Synthesis and Evaluation of 17-Aliphatic Heterocycle-Substituted Steroidal Inhibitors of 17α-Hydroxylase/C17−20-Lyase (P450 17)

• Published in: Journal of medicinal chemistry Vol. 43; no. 23; pp. 4437 - 4445
• Main Authors: Hartmann, Rolf W, Hector, Markus, Wachall, Bertil G, Palusczak, Anja, Palzer, Martina, Huch, Volker, Veith, Michael
• Format: Journal Article
• Language: English
• Published: WASHINGTON American Chemical Society 16.11.2000; Amer Chemical Soc
• Subjects: Biological and medical sciences; Chemistry, Medicinal; Hormones. Endocrine system; Life Sciences & Biomedicine; Medical sciences; Pharmacology & Pharmacy; Pharmacology. Drug treatments; Science & Technology; IN-VITRO; POTENTIAL AGENTS; BIOSYNTHESIS; ENZYMES; P450 17; 17-ALPHA-HYDROXYLASE-C-17,C-20-LYASE; CYTOCHROME B; AROMATASE; DERIVATIVES; CANCER; Human; Steroid; Rat; Enzyme; Nitrogen heterocycle; Cytochrome P450; Rodentia; Three membered ring; Enzyme inhibitor; Steroid 17α-monooxygenase; Aziridine derivatives; In vitro; In vivo; Vertebrata; Mammalia; Structure activity relation; Animal; Pregnene derivatives; Oxidoreductases; Androstene derivatives; Chemical synthesis
• ISSN: 0022-2623; 1520-4804
• DOI: 10.1021/jm991070n

In the search for potent inhibitors of P450 17, the key enzyme in androgen biosynthesis, a series of steroidal inhibitors were synthesized and tested toward rat and human P450 17. Small aliphatic heterocycles (aziridine, oxirane, thiirane, diaziridine, diazirine, azetidine) were introduced into the 17β-position of anstrost-5-en-3β-ol.
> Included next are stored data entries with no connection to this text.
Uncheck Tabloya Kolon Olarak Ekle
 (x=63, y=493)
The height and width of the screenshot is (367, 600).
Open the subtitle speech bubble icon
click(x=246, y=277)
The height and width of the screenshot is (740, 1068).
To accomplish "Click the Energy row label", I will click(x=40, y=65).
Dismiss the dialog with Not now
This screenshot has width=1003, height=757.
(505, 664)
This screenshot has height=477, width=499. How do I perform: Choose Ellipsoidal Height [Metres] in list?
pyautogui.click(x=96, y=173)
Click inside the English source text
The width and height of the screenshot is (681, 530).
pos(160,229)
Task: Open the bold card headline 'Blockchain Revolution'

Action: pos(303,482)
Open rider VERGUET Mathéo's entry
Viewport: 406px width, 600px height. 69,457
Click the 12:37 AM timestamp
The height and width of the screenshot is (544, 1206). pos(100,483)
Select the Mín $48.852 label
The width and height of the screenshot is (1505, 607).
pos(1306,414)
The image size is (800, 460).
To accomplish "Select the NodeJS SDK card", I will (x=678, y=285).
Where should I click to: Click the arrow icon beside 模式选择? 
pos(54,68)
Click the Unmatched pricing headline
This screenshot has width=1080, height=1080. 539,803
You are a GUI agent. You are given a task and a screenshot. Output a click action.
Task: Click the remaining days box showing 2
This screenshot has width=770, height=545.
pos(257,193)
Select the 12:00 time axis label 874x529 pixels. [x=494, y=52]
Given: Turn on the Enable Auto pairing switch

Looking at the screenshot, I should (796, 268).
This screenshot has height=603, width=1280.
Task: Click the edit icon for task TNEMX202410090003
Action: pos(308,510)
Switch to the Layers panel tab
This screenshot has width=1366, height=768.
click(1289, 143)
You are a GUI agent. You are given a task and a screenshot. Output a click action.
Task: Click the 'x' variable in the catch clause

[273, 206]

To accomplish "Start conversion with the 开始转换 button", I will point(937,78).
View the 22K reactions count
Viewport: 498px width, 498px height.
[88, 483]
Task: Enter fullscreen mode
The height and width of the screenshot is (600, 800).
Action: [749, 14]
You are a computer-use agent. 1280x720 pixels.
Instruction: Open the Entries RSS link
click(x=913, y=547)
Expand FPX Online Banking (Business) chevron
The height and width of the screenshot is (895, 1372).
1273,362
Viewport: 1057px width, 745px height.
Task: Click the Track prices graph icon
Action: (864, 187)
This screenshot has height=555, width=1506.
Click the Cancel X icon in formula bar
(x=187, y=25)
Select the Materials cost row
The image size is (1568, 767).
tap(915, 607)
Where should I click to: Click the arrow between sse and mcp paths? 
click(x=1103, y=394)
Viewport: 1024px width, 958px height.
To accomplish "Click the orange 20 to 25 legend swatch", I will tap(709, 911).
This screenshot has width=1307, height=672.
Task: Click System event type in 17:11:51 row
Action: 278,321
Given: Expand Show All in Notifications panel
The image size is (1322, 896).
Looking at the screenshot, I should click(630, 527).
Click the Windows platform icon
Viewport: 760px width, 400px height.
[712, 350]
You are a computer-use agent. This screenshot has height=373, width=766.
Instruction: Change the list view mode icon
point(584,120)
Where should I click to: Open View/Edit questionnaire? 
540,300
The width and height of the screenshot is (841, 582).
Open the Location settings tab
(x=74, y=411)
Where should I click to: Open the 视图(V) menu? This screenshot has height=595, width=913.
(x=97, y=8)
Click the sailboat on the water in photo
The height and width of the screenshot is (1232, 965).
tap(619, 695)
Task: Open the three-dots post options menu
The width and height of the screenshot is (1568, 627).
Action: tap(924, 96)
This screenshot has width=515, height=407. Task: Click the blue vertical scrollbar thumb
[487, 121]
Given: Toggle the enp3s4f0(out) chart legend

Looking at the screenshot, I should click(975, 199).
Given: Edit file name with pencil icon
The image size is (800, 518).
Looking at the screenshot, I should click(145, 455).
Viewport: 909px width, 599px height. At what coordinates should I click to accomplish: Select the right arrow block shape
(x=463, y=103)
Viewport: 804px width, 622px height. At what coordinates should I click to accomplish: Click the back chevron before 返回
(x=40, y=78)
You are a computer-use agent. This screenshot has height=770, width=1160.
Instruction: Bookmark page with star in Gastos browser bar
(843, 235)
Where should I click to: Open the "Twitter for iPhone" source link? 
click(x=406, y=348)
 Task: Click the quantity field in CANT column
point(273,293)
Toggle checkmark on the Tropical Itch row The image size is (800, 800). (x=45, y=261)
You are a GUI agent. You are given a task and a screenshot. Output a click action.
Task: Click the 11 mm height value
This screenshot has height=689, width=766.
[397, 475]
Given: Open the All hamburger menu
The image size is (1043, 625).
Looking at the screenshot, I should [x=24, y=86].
After identifying that aziridine is the most suitable functional group to coordinate with the heme iron, modifications of the steroidal skeleton were performed for further optimization. A wide range of inhibitory potencies toward P450 17 were found for the 21 test compounds. The most potent inhibitors toward the human and rat enzyme were aziridine compounds 3 (IC50 rat:  0.21 μM, K i = 3 nM; IC50 human:  0.54 μM, K i = 8 nM), 5 (IC50 rat:  0.43 μM, K i = 7 nM; IC50 human:  0.29 μM, K i = 4 nM), and 8 (21R:21S = 1:1; IC50 rat:  0.53 μM, K i = 9 nM; IC50 human:  0.40 μM, K i = 6 nM) which were more potent than the reference ketoconazole (IC50 rat:  67 μM; IC50 human: 0.74 μM). The inhibitory potency depends markedly on the stereochemistry at C20 of the inhibitors. This effect is more pronounced for the rat enzyme. Tested for selectivity, the highly potent inhibitors show poor inhibitory activity toward P450 arom, P450 scc, P450 TxA2, and 5α-reductase. Tested for in vivo activity, 3 and 8 (0.019 mmol/kg) decreased the plasma testosterone concentration in rats by 81% and 84% after 2 h.